BRIEF: The records follow. Copy each one exactly.

--------------------

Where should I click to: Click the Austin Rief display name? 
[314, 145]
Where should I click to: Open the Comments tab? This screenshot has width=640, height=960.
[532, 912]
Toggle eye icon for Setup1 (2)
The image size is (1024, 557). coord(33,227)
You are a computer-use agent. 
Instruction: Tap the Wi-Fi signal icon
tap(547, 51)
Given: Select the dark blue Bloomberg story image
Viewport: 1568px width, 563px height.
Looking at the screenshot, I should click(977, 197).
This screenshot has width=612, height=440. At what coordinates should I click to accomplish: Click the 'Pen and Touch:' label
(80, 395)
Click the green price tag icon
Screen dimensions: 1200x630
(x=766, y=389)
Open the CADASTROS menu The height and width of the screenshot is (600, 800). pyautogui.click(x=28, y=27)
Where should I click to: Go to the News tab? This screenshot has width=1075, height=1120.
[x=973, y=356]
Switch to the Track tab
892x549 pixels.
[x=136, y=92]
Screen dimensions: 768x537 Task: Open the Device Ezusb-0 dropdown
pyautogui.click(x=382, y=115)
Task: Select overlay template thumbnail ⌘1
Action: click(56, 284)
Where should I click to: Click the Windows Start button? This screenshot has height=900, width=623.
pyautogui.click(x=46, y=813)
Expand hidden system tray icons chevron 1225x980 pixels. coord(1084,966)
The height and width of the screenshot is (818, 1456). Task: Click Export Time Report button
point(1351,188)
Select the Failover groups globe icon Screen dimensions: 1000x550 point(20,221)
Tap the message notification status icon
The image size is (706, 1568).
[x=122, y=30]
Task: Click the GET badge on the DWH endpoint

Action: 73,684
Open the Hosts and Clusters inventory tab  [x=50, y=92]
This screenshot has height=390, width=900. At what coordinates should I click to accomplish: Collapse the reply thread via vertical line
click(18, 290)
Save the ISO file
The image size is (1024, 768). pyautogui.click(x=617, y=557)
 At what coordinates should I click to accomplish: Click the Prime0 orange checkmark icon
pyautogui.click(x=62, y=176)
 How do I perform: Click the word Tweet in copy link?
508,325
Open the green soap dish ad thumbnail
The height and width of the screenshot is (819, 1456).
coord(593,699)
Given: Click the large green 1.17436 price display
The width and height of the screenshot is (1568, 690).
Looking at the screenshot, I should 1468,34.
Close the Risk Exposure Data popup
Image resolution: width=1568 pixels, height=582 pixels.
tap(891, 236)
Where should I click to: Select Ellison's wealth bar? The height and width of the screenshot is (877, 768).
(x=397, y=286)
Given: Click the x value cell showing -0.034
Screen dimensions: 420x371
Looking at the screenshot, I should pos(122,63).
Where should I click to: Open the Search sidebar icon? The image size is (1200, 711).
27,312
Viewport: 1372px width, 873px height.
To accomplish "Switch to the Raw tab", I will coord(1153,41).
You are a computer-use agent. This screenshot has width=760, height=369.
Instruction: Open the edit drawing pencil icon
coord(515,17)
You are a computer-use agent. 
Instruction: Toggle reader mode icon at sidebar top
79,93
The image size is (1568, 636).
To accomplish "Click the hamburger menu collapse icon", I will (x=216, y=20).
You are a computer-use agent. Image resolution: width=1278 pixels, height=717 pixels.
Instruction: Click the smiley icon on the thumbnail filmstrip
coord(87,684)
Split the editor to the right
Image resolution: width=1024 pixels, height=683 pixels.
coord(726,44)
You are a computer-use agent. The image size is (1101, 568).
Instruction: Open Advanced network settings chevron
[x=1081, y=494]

--------------------

RESPONSE TO THIS EXERCISE:
Where should I click to: Click the Austin Rief display name? 
[314, 145]
Where should I click to: Open the Comments tab? This screenshot has width=640, height=960.
[532, 912]
Toggle eye icon for Setup1 (2)
The image size is (1024, 557). coord(33,227)
You are a computer-use agent. 
Instruction: Tap the Wi-Fi signal icon
tap(547, 51)
Given: Select the dark blue Bloomberg story image
Viewport: 1568px width, 563px height.
Looking at the screenshot, I should click(977, 197).
This screenshot has width=612, height=440. At what coordinates should I click to accomplish: Click the 'Pen and Touch:' label
(80, 395)
Click the green price tag icon
Screen dimensions: 1200x630
(x=766, y=389)
Open the CADASTROS menu The height and width of the screenshot is (600, 800). pyautogui.click(x=28, y=27)
Where should I click to: Go to the News tab? This screenshot has width=1075, height=1120.
[x=973, y=356]
Switch to the Track tab
892x549 pixels.
[x=136, y=92]
Screen dimensions: 768x537 Task: Open the Device Ezusb-0 dropdown
pyautogui.click(x=382, y=115)
Task: Select overlay template thumbnail ⌘1
Action: click(56, 284)
Where should I click to: Click the Windows Start button? This screenshot has height=900, width=623.
pyautogui.click(x=46, y=813)
Expand hidden system tray icons chevron 1225x980 pixels. coord(1084,966)
The height and width of the screenshot is (818, 1456). Task: Click Export Time Report button
point(1351,188)
Select the Failover groups globe icon Screen dimensions: 1000x550 point(20,221)
Tap the message notification status icon
The image size is (706, 1568).
[x=122, y=30]
Task: Click the GET badge on the DWH endpoint

Action: 73,684
Open the Hosts and Clusters inventory tab  [x=50, y=92]
This screenshot has height=390, width=900. At what coordinates should I click to accomplish: Collapse the reply thread via vertical line
click(18, 290)
Save the ISO file
The image size is (1024, 768). pyautogui.click(x=617, y=557)
 At what coordinates should I click to accomplish: Click the Prime0 orange checkmark icon
pyautogui.click(x=62, y=176)
 How do I perform: Click the word Tweet in copy link?
508,325
Open the green soap dish ad thumbnail
The height and width of the screenshot is (819, 1456).
coord(593,699)
Given: Click the large green 1.17436 price display
The width and height of the screenshot is (1568, 690).
Looking at the screenshot, I should 1468,34.
Close the Risk Exposure Data popup
Image resolution: width=1568 pixels, height=582 pixels.
tap(891, 236)
Where should I click to: Select Ellison's wealth bar? The height and width of the screenshot is (877, 768).
(x=397, y=286)
Given: Click the x value cell showing -0.034
Screen dimensions: 420x371
Looking at the screenshot, I should pos(122,63).
Where should I click to: Open the Search sidebar icon? The image size is (1200, 711).
27,312
Viewport: 1372px width, 873px height.
To accomplish "Switch to the Raw tab", I will coord(1153,41).
You are a computer-use agent. This screenshot has width=760, height=369.
Instruction: Open the edit drawing pencil icon
coord(515,17)
You are a computer-use agent. 
Instruction: Toggle reader mode icon at sidebar top
79,93
The image size is (1568, 636).
To accomplish "Click the hamburger menu collapse icon", I will (x=216, y=20).
You are a computer-use agent. Image resolution: width=1278 pixels, height=717 pixels.
Instruction: Click the smiley icon on the thumbnail filmstrip
coord(87,684)
Split the editor to the right
Image resolution: width=1024 pixels, height=683 pixels.
coord(726,44)
You are a computer-use agent. The image size is (1101, 568).
Instruction: Open Advanced network settings chevron
[x=1081, y=494]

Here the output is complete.